Archive for the ‘754’ Category

Evangelicals and Idols: a Reformed Response

February 22, 2010

Over at the mixed-religion blog Evangel, Matthew Milliner (a doctoral candidate in art history at Princeton University, and apparently a member of the PCUSA) has attempted to argue that the rejection of icons of Christ is a defect in Christology. When faced with the argument that icons inherently involve an implicit Nestorianism (or perhaps Monophysitism), one of Mr. Milliner’s responses was:

This argument, furthermore, was itself deemed heretical by the universal church, which (unless Protestantism sprung from the sixteenth century ex nihilo) includes Protestantism.


In the comment box there, Steve Hays has already demonstrated one of the holes in this argument (namely that icon-rejecting Protestants are themselves at least a part of the universal church), but there are several other holes in the argument:

1) The Iconoclastic Council of 754 with 338 bishops in attendance unanimously condemned the use of images of Christ.

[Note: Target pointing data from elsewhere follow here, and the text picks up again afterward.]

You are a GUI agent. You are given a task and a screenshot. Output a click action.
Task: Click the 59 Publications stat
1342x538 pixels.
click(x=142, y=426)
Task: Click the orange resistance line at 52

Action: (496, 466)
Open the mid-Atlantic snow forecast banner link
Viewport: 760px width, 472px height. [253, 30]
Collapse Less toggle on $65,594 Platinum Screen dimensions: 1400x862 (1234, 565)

2) The later council of 787 to which Mr. Milliner was appealing was convened to try to overthrow the earlier council. Like the council of 754 it called itself an ecumenical council, but it wasn’t universally received.

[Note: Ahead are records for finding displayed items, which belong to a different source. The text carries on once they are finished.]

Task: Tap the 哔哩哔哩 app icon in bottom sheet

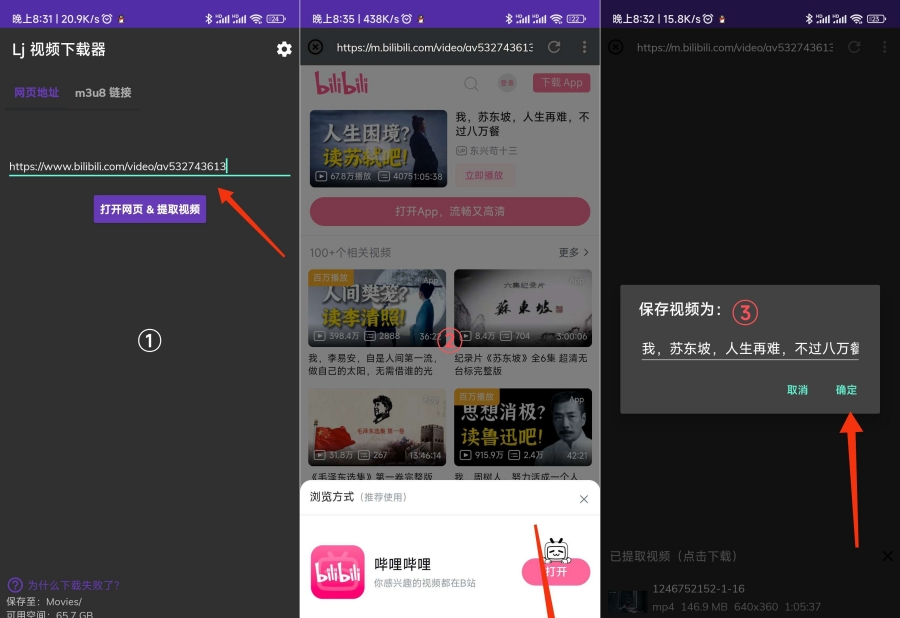Action: (x=337, y=571)
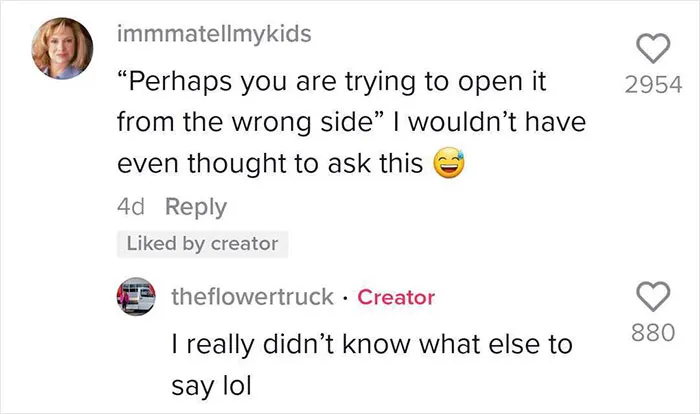Like theflowertruck's reply with the heart
The height and width of the screenshot is (414, 700).
click(x=653, y=297)
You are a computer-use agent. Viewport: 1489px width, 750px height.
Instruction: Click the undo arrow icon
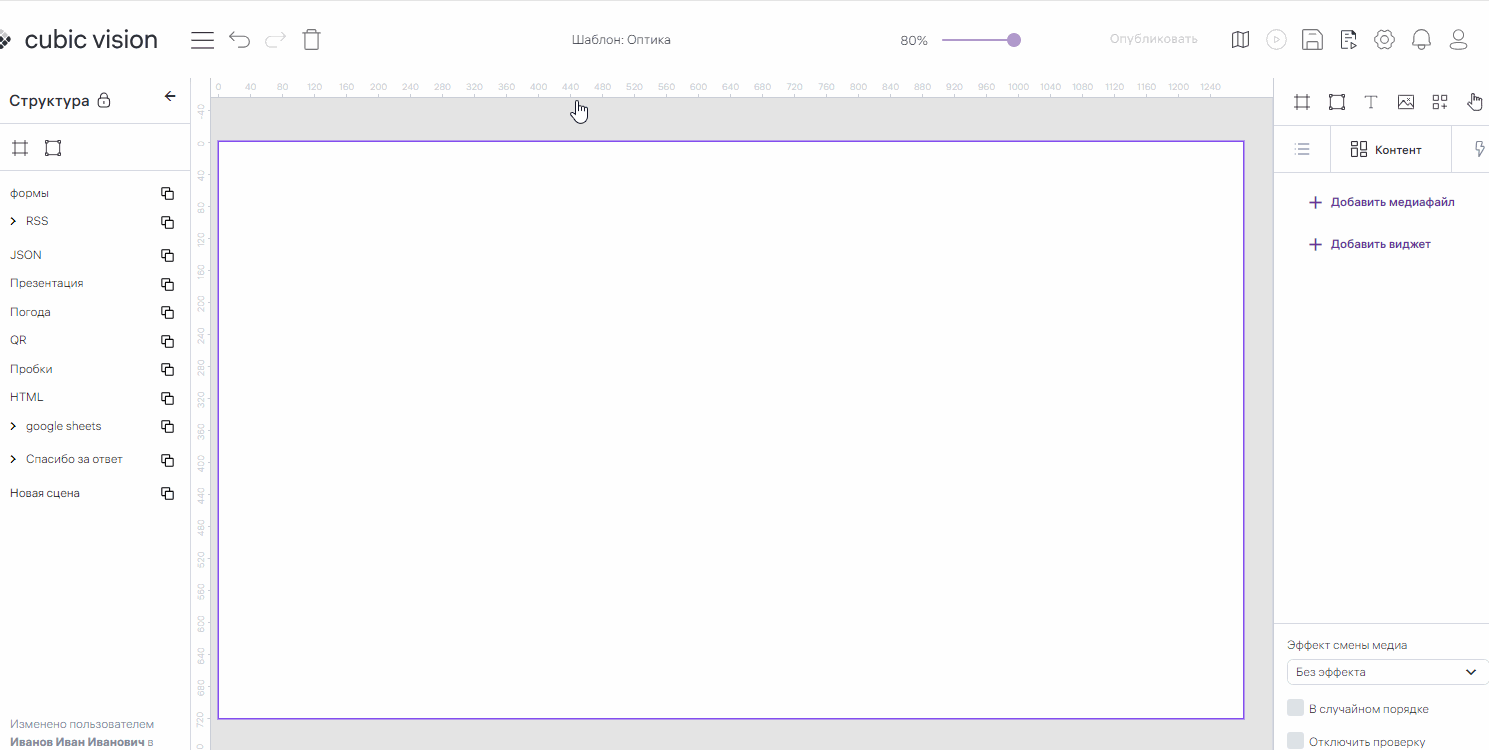(x=239, y=40)
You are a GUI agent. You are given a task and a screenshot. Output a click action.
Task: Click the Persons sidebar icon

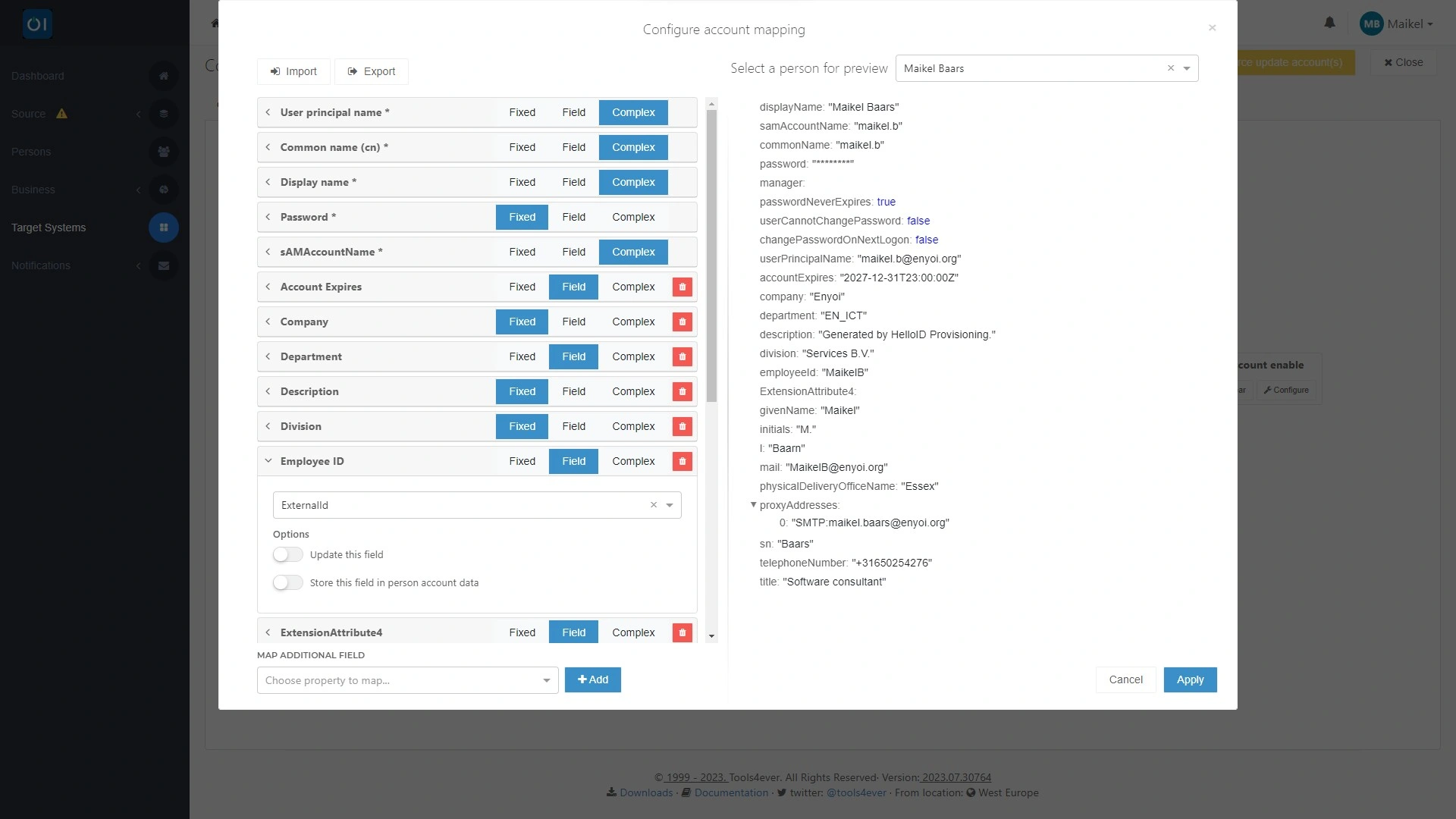click(163, 152)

3) In fact it was initially rejected in the west by, for example, the council of Frankfurt (called by Charlemagne) of 794. Naturally, as with all these sorts of disputed topics, folks have tried to argue that Frankfurt actually rejected a bad translation of the council of 787.

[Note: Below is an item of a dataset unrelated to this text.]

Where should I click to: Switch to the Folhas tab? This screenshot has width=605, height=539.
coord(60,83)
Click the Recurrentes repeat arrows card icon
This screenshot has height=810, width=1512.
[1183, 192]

4) It was also rejected by various bishops in the East including, most famously, Patriarch John Grammatikos (also known as John VII of Constantinople or John the Grammarian) (patriarchate from 837-43).

5) We might also add that the entire argument that something was “deemed heretical by the universal church” is the sort of polemic claim that has been popular since the 4th century, but which always begs the question of the definition of the bounds of the church. When the church is defined to include only iconophiles, then one gets one result, when the church is defined to include only iconoclasts, a second result, and when both are included, a third result.

– TurretinFan

An Inconvenient Conciliar Truth – Part 11

September 13, 2008

An Inconvenient Conciliar Truth – Part 11

Some folks seem to find relying on councils a comfort. For these folks, there are some inconvenient facts that they must face. This post is the eleventh in what has become a multi-part series.

Council of Constantinople (754) – Implicitly Denies the to-be-invented Doctrine of Transubstantiation

As one argument against images, the council of Constantinople of 754 (attended by 338 bishops) stated:

The only admissible figure of the humanity of Christ, however, is bread and wine in the holy Supper. This and no other form, this and no other type, has he chosen to represent his incarnation. Bread he ordered to be brought, but not a representation of the human form, so that idolatry might not arise. And as the body of Christ is made divine, so also this figure of the body of Christ, the bread, is made divine by the descent of the Holy Spirit; it becomes the divine body of Christ by the mediation of the priest who, separating the oblation from that which is common, sanctifies it.

And unanimously affirmed it, as it is reported:

The divine Kings Constantine and Leo said: Let the holy and ecumenical synod say, if with the consent of all the most holy bishops the definition just read has been set forth.

The holy synod cried out: Thus we all believe, we all are of the same mind. We have all with one voice and voluntarily subscribed. This is the faith of the Apostles. Many years to the Emperors! They are the light of orthodoxy! Many years to the orthodox Emperors! God preserve your Empire! You have now more firmly proclaimed the inseparability of the two natures of Christ! You have banished all idolatry! You have destroyed the heresies of Germanus [of Constantinople], George and Mansur [mansour, John Damascene]. Anathema to Germanus, the double-minded, and worshipper of wood! Anathema to George, his associate, to the falsifier of the doctrine of the Fathers! Anathema to Mansur, who has an evil name and Saracen opinions! To the betrayer of Christ and the enemy of the Empire, to the teacher of impiety, the perverter of Scripture, Mansur, anathema! The Trinity has deposed these three!

What’s even more inconvenient to those who maintain transubstantiation is that when a later council purported to overturn the decrees of this council, no mention is made of this argument. In other words, the council that tried to overturn this council did not argue that the bread and wine are not figures of Christ’s humanity, but instead focused on the alleged permissibility of other figures – representational figures that they supposed could be justified.